RAILWAY EQUIPMENT COMPANY
STANDARD TERMS AND CONDITIONS

  1. Applicable Terms. Railway Equipment Company (“RECO”) is a manufacturer and supplier of railroad equipment and supplies. These terms and conditions, together with any applicable addenda, RECO’s proposal, price quote, or purchase order form the parties’ entire agreement (“Agreement”) and govern the sale of equipment, components, parts, and materials (“Products”) and services (“Services”) by RECO to any person or entity (“Buyer”). In the event of a conflict between documents, precedence shall apply in accordance with the order listed in the previous sentence. RECO’s proposal, offer, or acceptance is conditioned on Buyer’s acceptance of this Agreement. Any additional or conflicting terms in Buyer’s request for proposal, specifications, purchase order and any other written or oral communication from Buyer is not binding on RECO unless separately signed by the parties.
  2. Pricing & Payment. Prices and payment terms are as stated in RECO’s purchase order, quotation, or proposal. RECO’s prices include the costs of its standard domestic packing only. Any packing deviation, including U.S. Government sealed packing, will be charged to Buyer. Unless stated in writing by RECO, RECO’s prices exclude charges for freight, unloading, storage, insurance, taxes, excises, fees, duties, or other government charges related to the Products. These amounts will be added to Buyer’s invoice. If Buyer claims a tax or other exemption or direct payment permit, Buyer must provide a valid exemption certificate or permit and indemnify, defend, and hold RECO harmless from any taxes, costs and penalties arising from same. Increases, changes (including in application), adjustments or surcharges which may be incurred may be added to or updated on Buyer’s invoice. All payments are due net 30 days from the date an invoice is issued by RECO with all payments made in United States Dollars. Buyer waives the right to assert offsets or counterclaims with respect to invoices. All orders and credit are subject to credit approval by RECO. RECO may modify, suspend, or withdraw the credit amount or payment terms at any time. If there is doubt as to Buyer’s financial condition, RECO may withhold manufacturing or shipment, require cash payments or prepayments, or require other satisfactory security. RECO may recover shipped Products from the carrier pending such assurances. Late payments shall bear interest at a rate equal to 1.5% per month, or the highest rate allowed by law, whichever is lower. Buyer will be responsible for collection costs (including attorneys’ fees whether or not suit is commenced) incurred with respect to invoices not paid when due. RECO may suspend or terminate further performance under a purchase order or other agreements with Buyer upon notice for non-payment of invoices. If Buyer disputes all or any portion of an invoice, it must deliver written notice to RECO of the disputed amount and the basis for the dispute within 21 days of receiving the invoice. Failure of Buyer to timely notify RECO of any dispute constitutes a waiver of Buyer’s claim. Upon resolution of the dispute, Buyer must pay the invoice or the remainder of the invoice, plus any accrued interest on the late payment.

[Records of text and element pointing]
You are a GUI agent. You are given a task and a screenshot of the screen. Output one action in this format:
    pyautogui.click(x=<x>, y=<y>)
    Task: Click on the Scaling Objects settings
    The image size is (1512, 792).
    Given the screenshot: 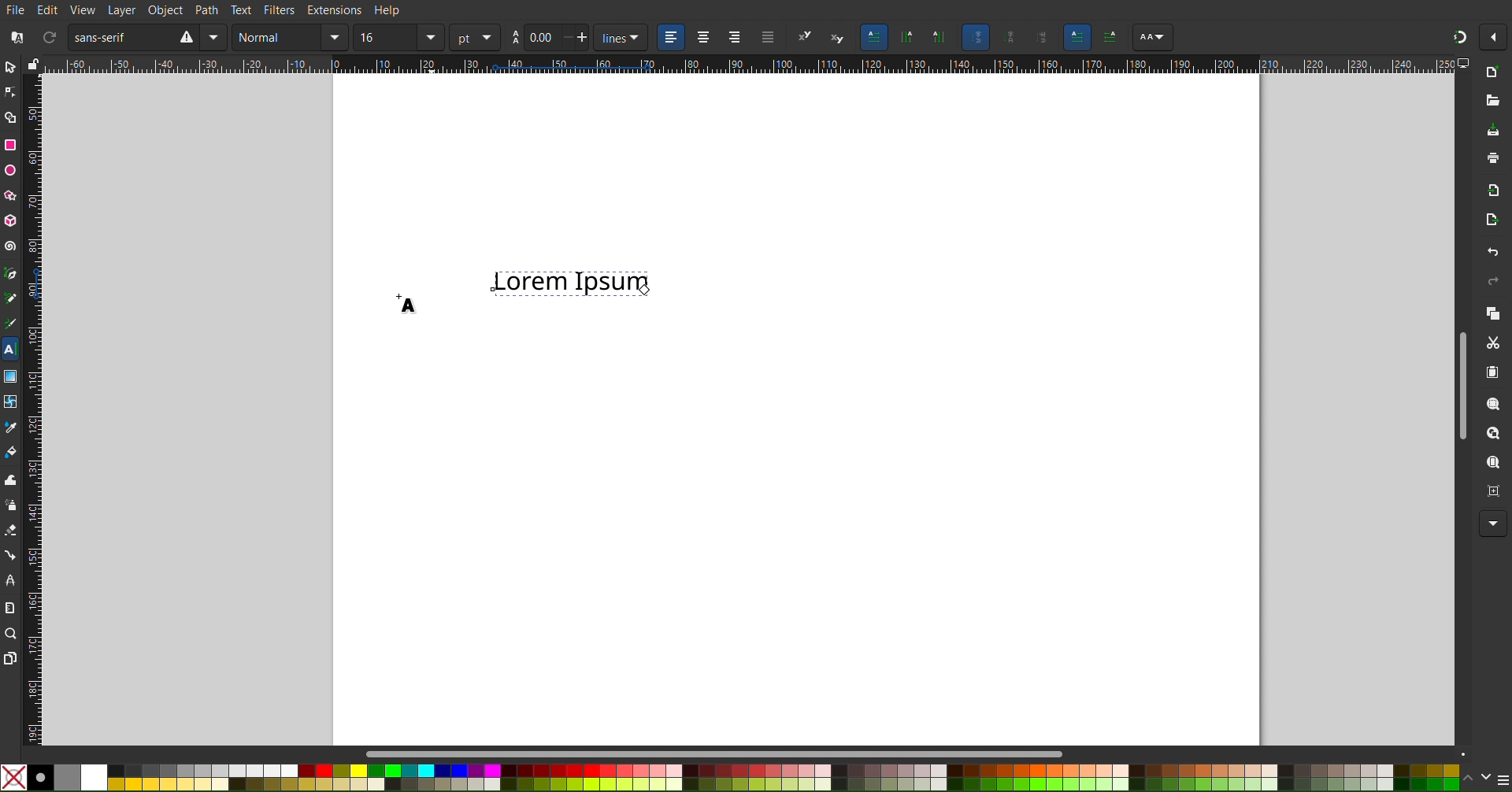 What is the action you would take?
    pyautogui.click(x=975, y=37)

What to work on
1. Under the railway equipment terms, within how many days of receiving an invoice must Buyer give RECO written notice of a dispute?
2. Edit the records from their start down through the line containing "The image size is (1512, 792).", changing "Scaling Objects" to "Layer Panel" and leaving the rest as is. Give only those lines.
These records are unrelated to the railway equipment terms.

Written responses
1. Within 21 days.

2.
You are a GUI agent. You are given a task and a screenshot of the screen. Output one action in this format:
    pyautogui.click(x=<x>, y=<y>)
    Task: Click on the Layer Panel settings
    The image size is (1512, 792).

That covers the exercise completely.